This is the most basic way to split the model development process into
training and testing. 


In [None]:
X_train, X_test, y_train, y_test = train_test_split(X, y, 
                                                    test_size=0.2, 
                                                    random_state=41)

# Same type of model...
model = make_pipeline(PolynomialFeatures(degree=2), 
                      LogisticRegression(max_iter=1000))

# ...but this time we train the model on the training set.
model.fit(X_train, y_train)

# Now, we can evaluate the model on the test set!
y_pred = model.predict(X_test)
accuracy_test = accuracy_score(y_test, y_pred)

# If we want, we can compare the accuracy on the training set as well
y_pred = model.predict(X_train)
accuracy_train = accuracy_score(y_train, y_pred)

print(f"Accuracy on training set (in-sample): {accuracy_train:.2f}")
print(f"Accuracy on test set (out-of-sample): {accuracy_test:.2f}")

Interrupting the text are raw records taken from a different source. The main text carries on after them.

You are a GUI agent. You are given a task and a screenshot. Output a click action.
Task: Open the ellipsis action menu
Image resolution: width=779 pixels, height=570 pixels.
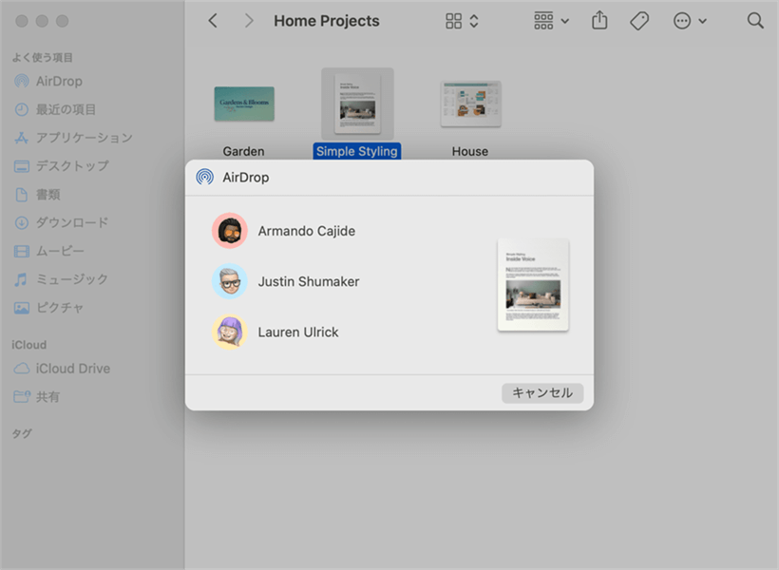(x=690, y=21)
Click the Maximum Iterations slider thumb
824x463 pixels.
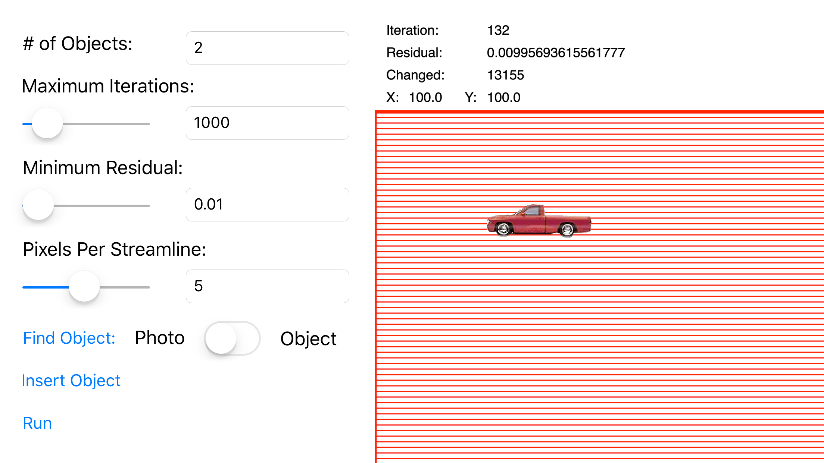click(x=47, y=123)
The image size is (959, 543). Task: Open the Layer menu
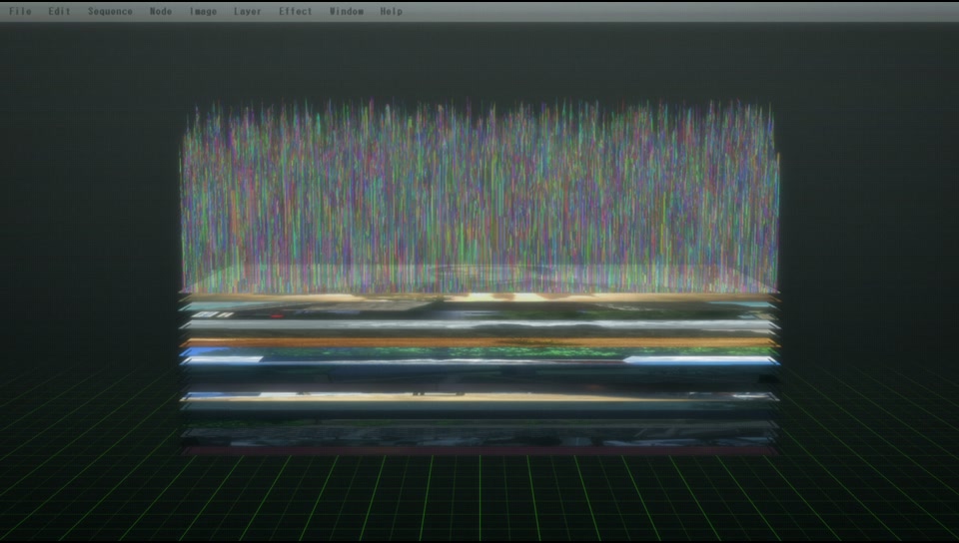click(x=248, y=11)
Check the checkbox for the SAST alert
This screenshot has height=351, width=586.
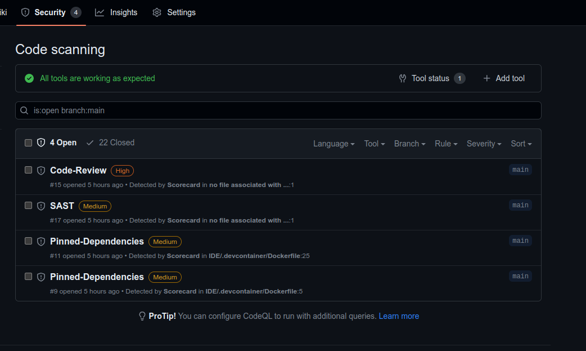[x=28, y=206]
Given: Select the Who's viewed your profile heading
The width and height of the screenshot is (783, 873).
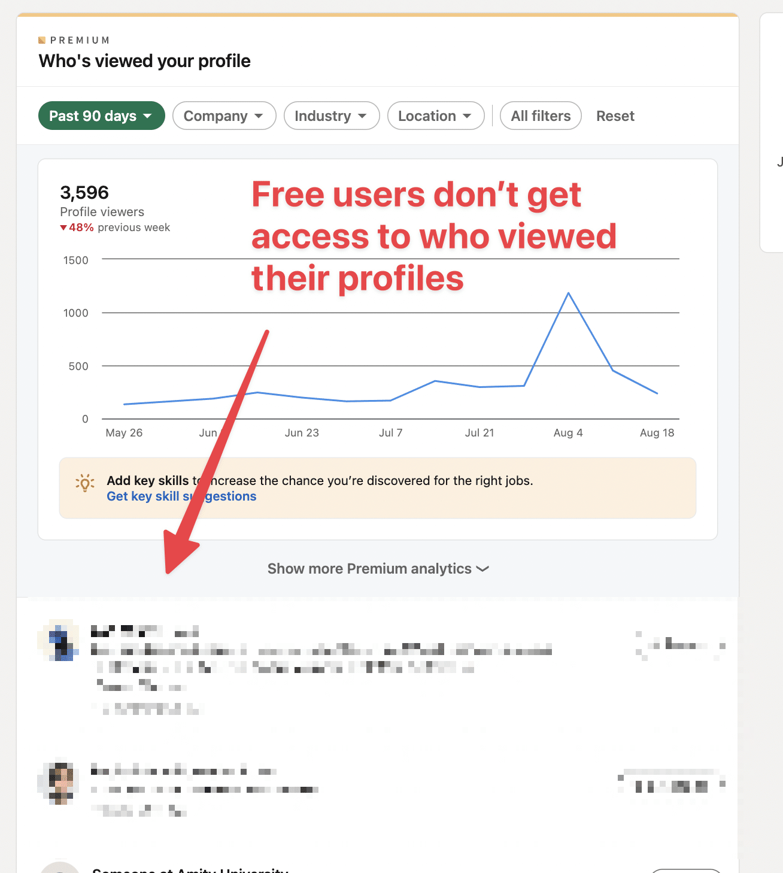Looking at the screenshot, I should [144, 60].
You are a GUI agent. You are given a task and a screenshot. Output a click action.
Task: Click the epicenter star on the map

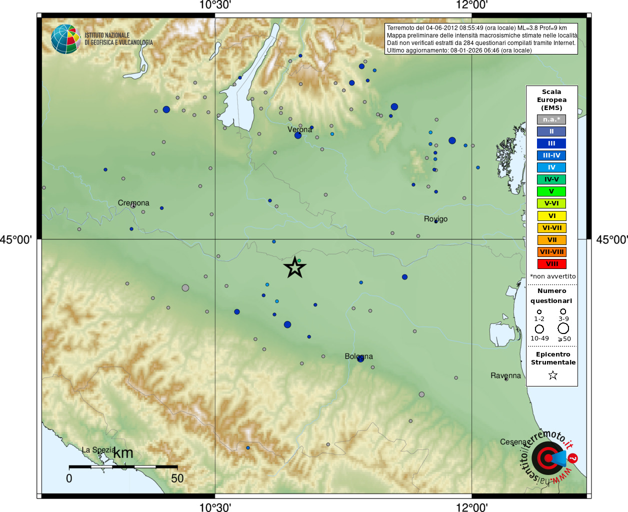coord(295,268)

This is a much better way to assess the perforamnce of the model, as it
gives us an idea of how well the model **generalizes** to **unseen data**.

In [15]:
########################
###    EXERCISE 5    ###
########################

# The accuracy on the training set is usually higher than the accuracy on the
# test set. Can you explain why?

In [17]:
########################
###    EXERCISE 6    ###
########################

# In the previous exercise, we noted that the accuracy on the training set is
# usually higher than the accuracy on the test set. However, in some cases, the
# accuracy on the test set can be higher than the accuracy on the training set.
# Can you think of a reason why this might happen? 
#
# Hint: You can verify this with the above code by using a different seed point
# for the random number generator (random_state = ...)


-----

### **Method 3: Train-test-validation split**

In the above example, we used a polynomial logistic regression model to
classify the iris dataset. In this model, we can tune the degree of the
polynomial features to improve the performance of the model. This tuning
parameter is not trained when we fit the model to the data, however it 
affects the performance of the model. Such a parameter is called a
**hyperparameter**.

In order to tune the hyperparameters of the model, we can use a **train-
validation-test split**. The training set is used to train the model, the
validation set is used to tune the hyperparameters of the model, and the
test set is used to evaluate the performance of the model.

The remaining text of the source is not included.